Overall, I highly recommend the "Tools for Data Science" course to anyone looking to build a strong foundation in this exciting and rapidly growing field. The course is well-structured, and engaging, and provides a great starting point for anyone looking to explore the world of data science.

By Santiago A G

Mar 7, 2023

Este curso ha sido sin duda uno de los mejores que he tomado en mucho tiempo. La calidad de la instrucción fue excepcional. El contenido del curso fue muy completo y actualizado, cubriendo todos los temas relevantes en el área de estudio. Los recursos proporcionados fueron de gran ayuda para entender los conceptos y profundizar en los temas. Además, las actividades y tareas asignadas fueron muy desafiantes pero a la vez muy útiles para afianzar el conocimiento adquirido.

La estructura del curso y la metodología utilizada fueron muy efectivas. Además, la plataforma virtual utilizada para el curso fue muy intuitiva y fácil de usar. Los materiales y recursos estaban disponibles en todo momento, lo que facilitó mucho el estudio y el aprendizaje.
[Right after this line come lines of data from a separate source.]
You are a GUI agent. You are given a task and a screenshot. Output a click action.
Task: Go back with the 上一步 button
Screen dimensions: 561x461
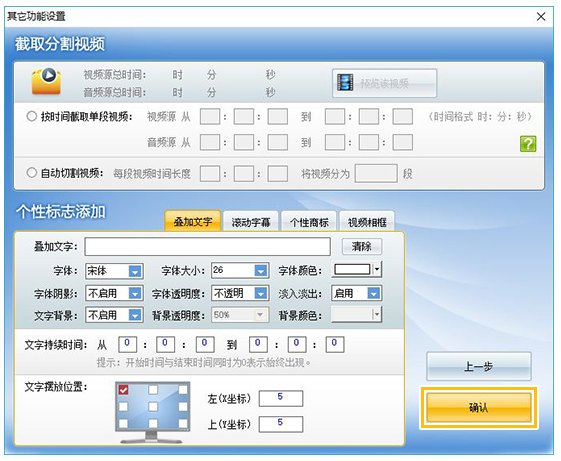click(x=479, y=367)
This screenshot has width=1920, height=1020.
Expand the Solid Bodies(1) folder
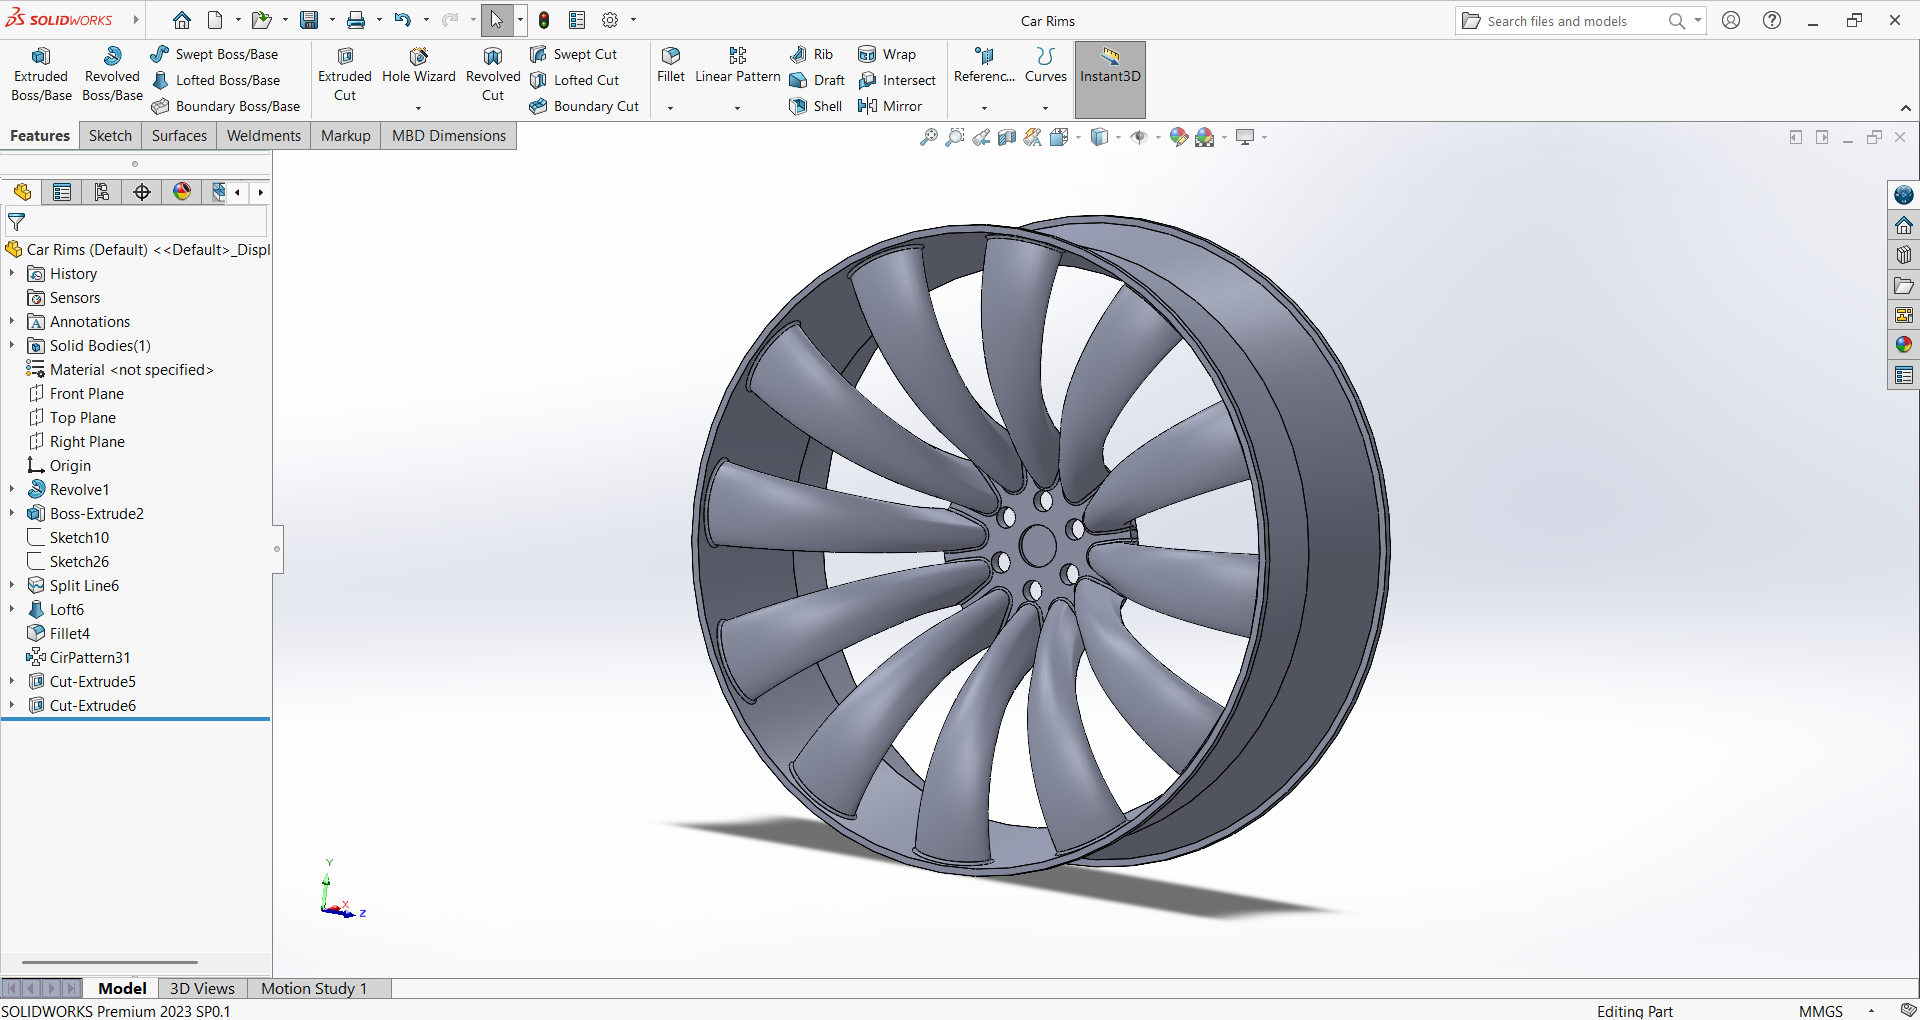pyautogui.click(x=12, y=345)
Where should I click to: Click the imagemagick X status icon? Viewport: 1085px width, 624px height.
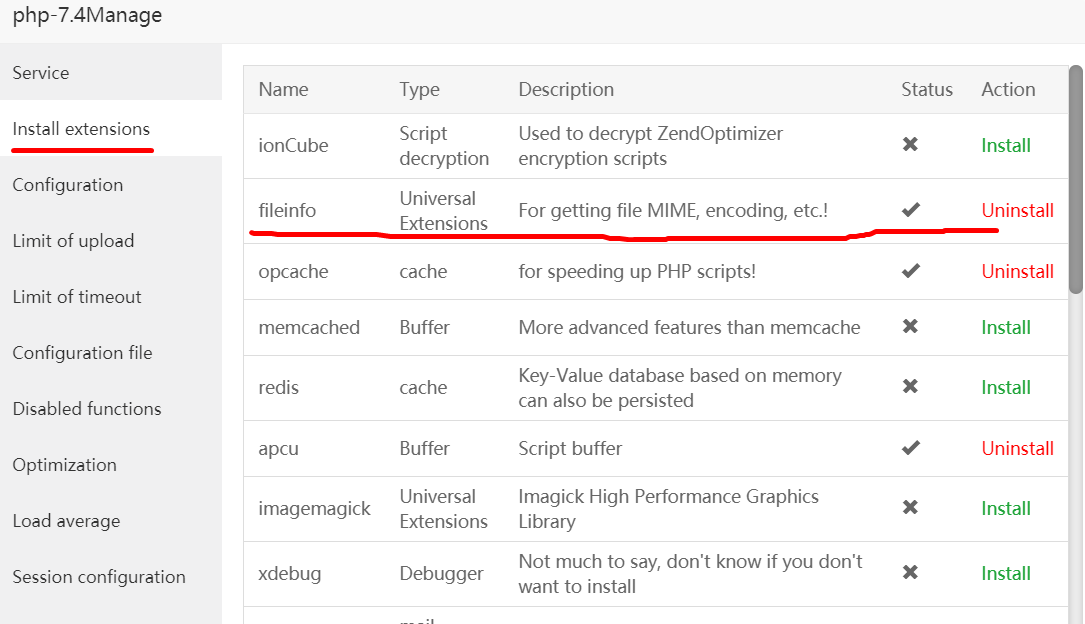pos(910,508)
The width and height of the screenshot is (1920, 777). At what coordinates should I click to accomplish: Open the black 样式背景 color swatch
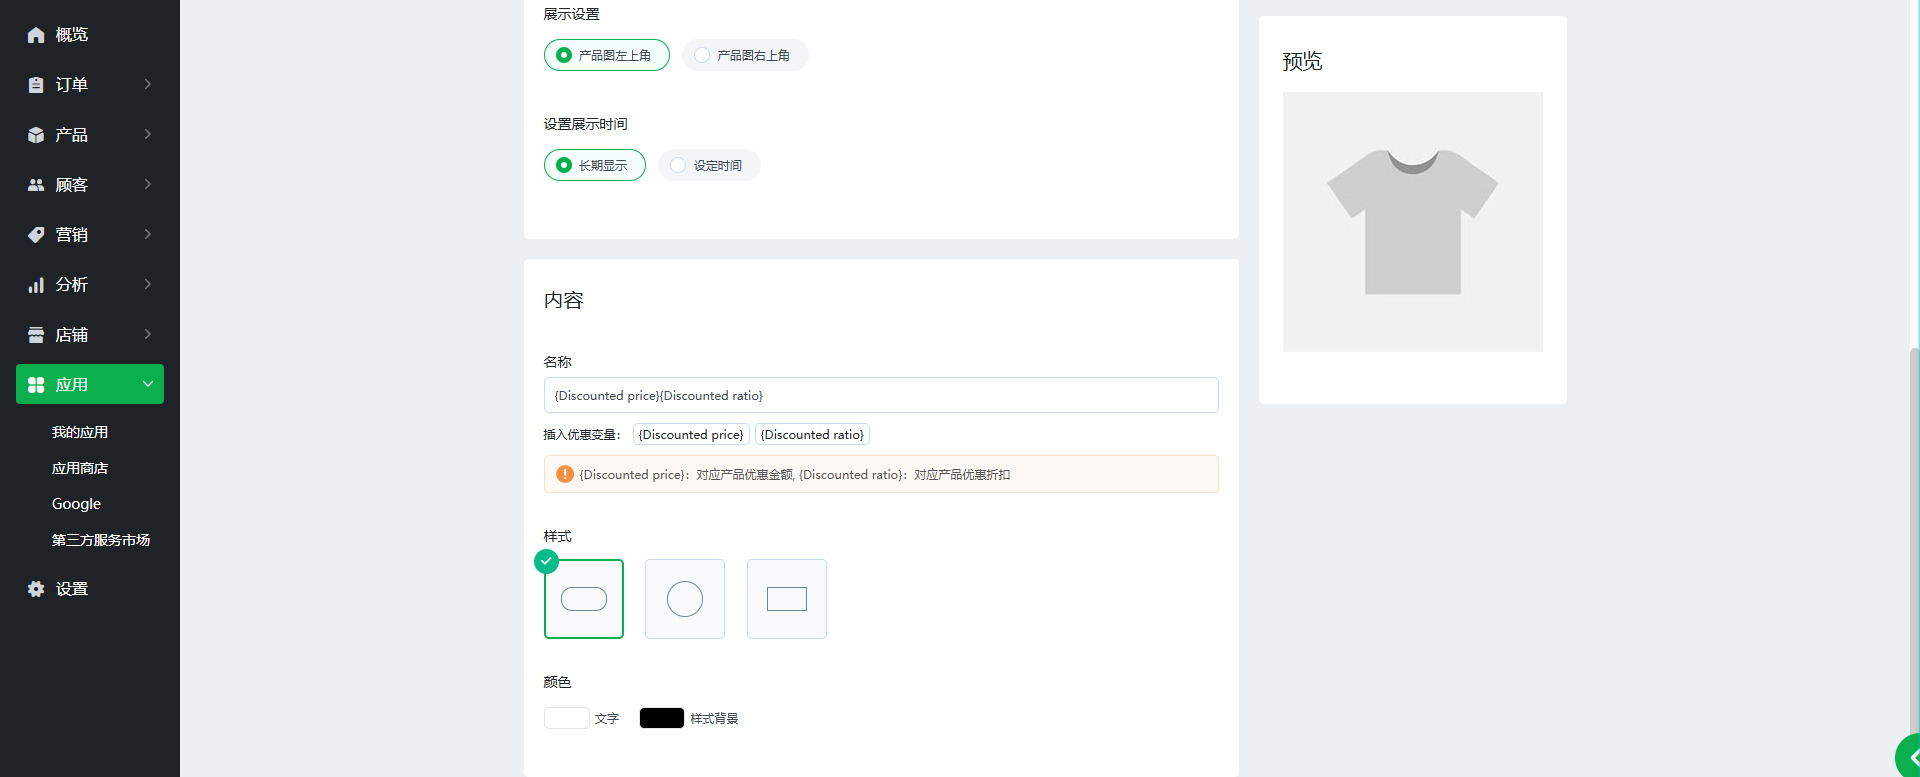(x=661, y=718)
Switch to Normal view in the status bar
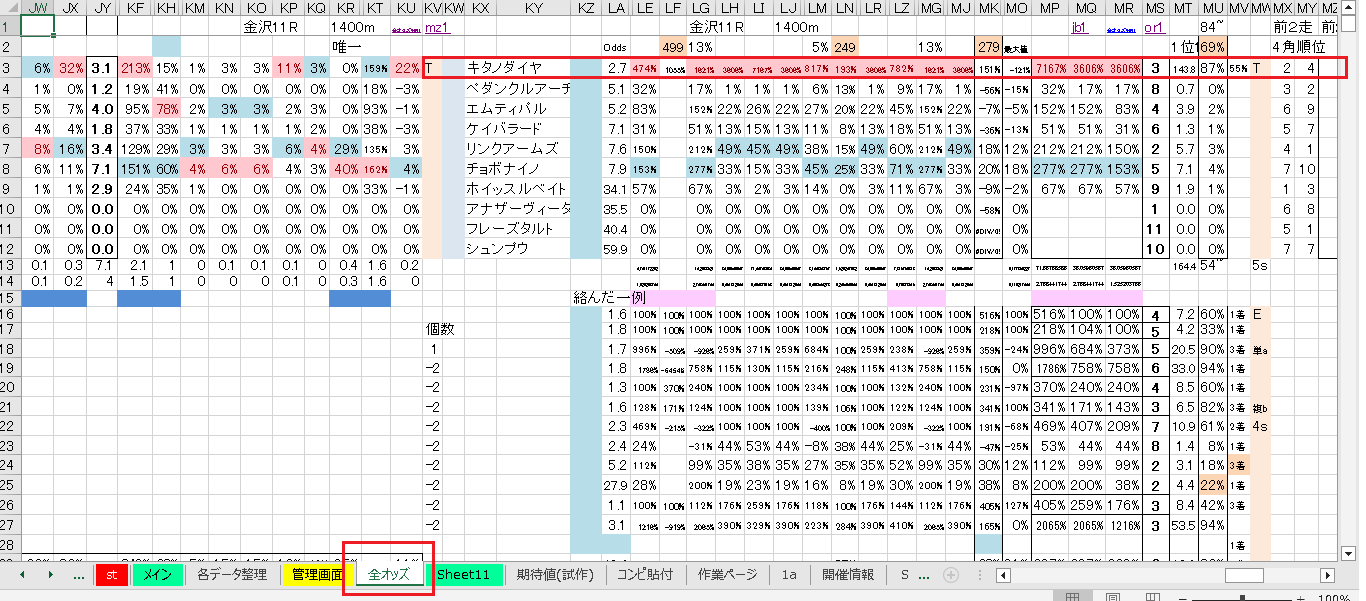 pyautogui.click(x=1073, y=597)
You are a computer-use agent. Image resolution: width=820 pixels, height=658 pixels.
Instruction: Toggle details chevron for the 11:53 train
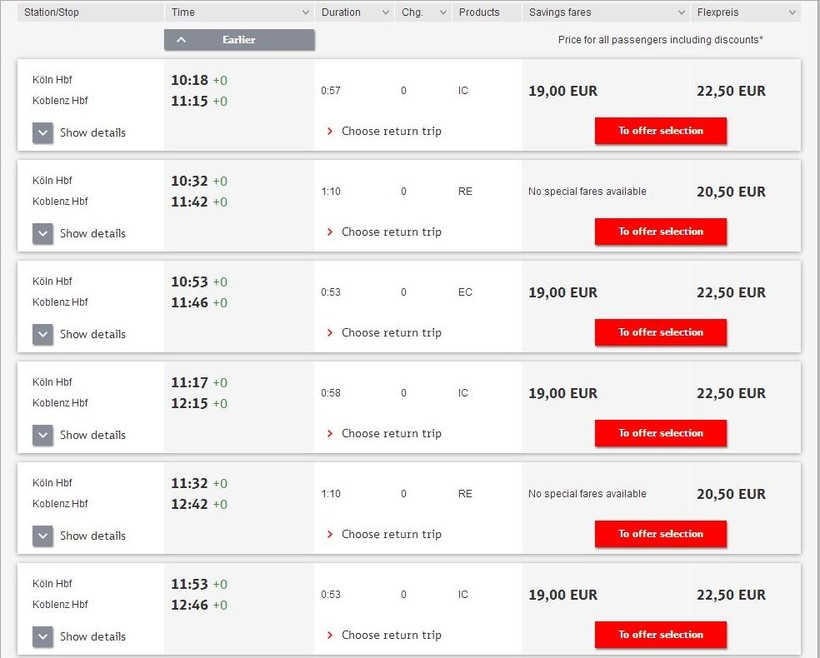43,636
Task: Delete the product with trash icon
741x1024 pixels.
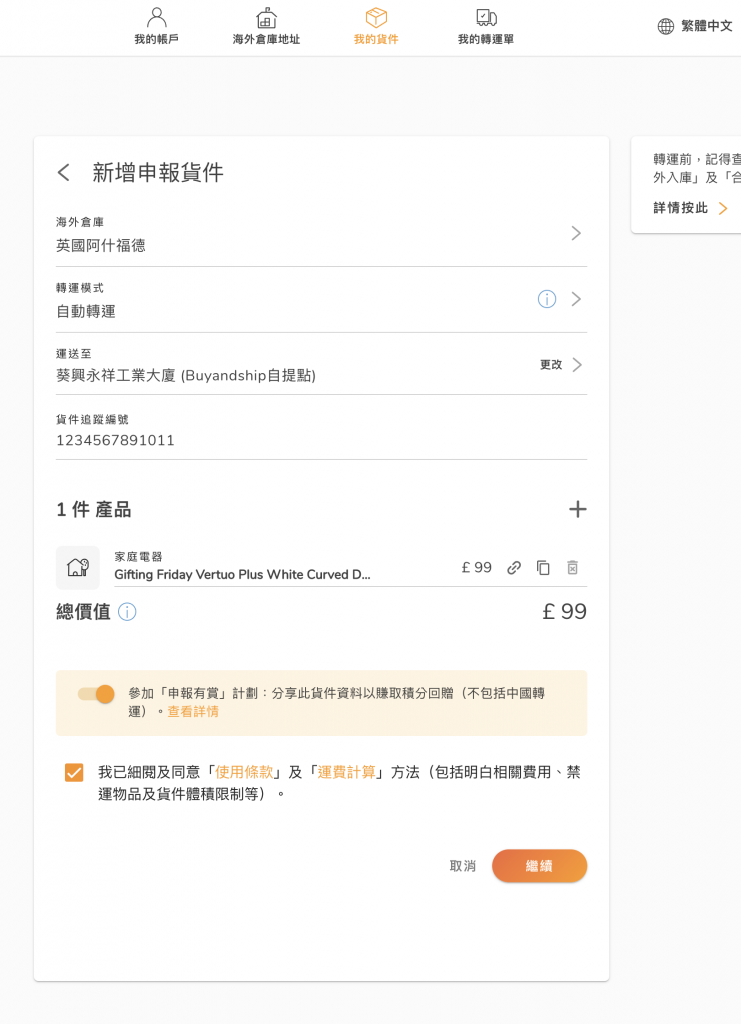Action: click(572, 568)
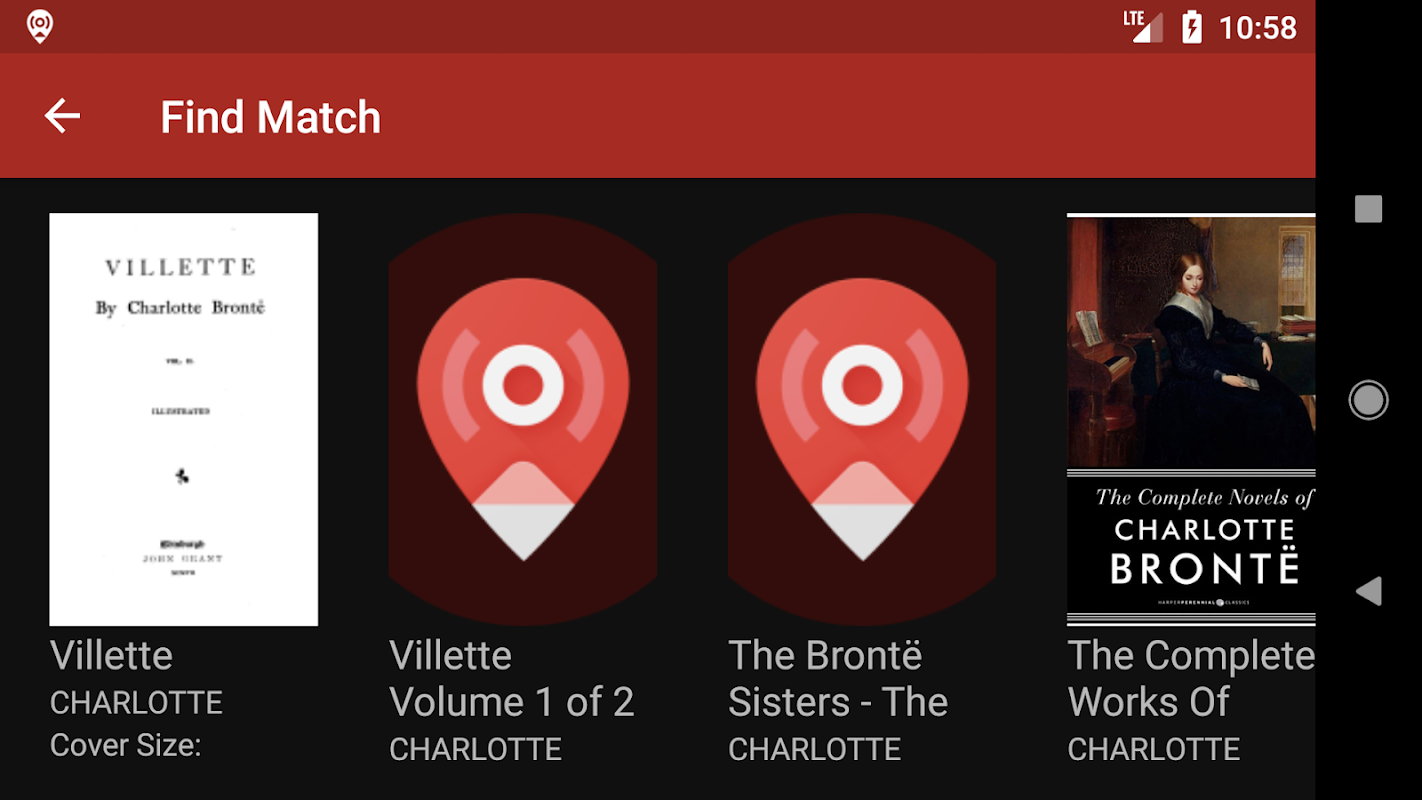Tap the 10:58 clock in status bar
The image size is (1422, 800).
(x=1257, y=27)
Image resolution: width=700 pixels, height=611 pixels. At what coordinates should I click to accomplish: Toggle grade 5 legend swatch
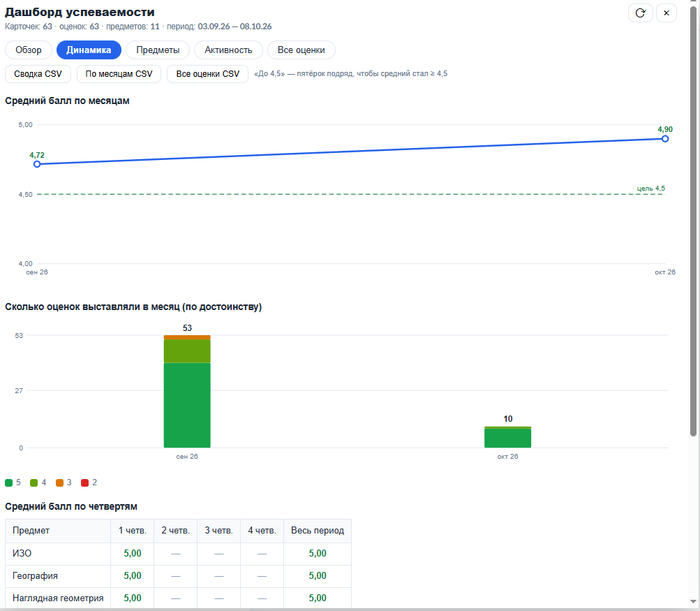(x=8, y=483)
Por todo ello, este curso es altamente recomendable para cualquier persona que busque mejorar sus conocimientos en esta área de estudio. La calidad de la enseñanza, el contenido actualizado y completo, y la metodología utilizada son algunos de los aspectos que hacen de este curso una experiencia de aprendizaje única y enriquecedora.

By Amulya G

Jul 3, 2024

This is a comprehensive and invaluable resource for anyone looking to dive into the world of data science. The course not only covers essential tools like Jupyter Notebooks, GitHub, RStudio, and Watson Studio but also provides hands-on experience through practical assignments and projects. What I found most impressive was the structured approach to learning these tools. Each module is well-organized, with clear explanations and interactive exercises that reinforce understanding. The instructors are knowledgeable and provide excellent guidance throughout the course, making complex concepts accessible. By the end of the course, I felt confident in using these tools independently, which significantly boosted my skill set and marketability in the field of data science. Whether you're a beginner or looking to enhance your existing skills, I highly recommend this course for its content quality, practical relevance, and the opportunity it offers to gain proficiency in essential data science tools.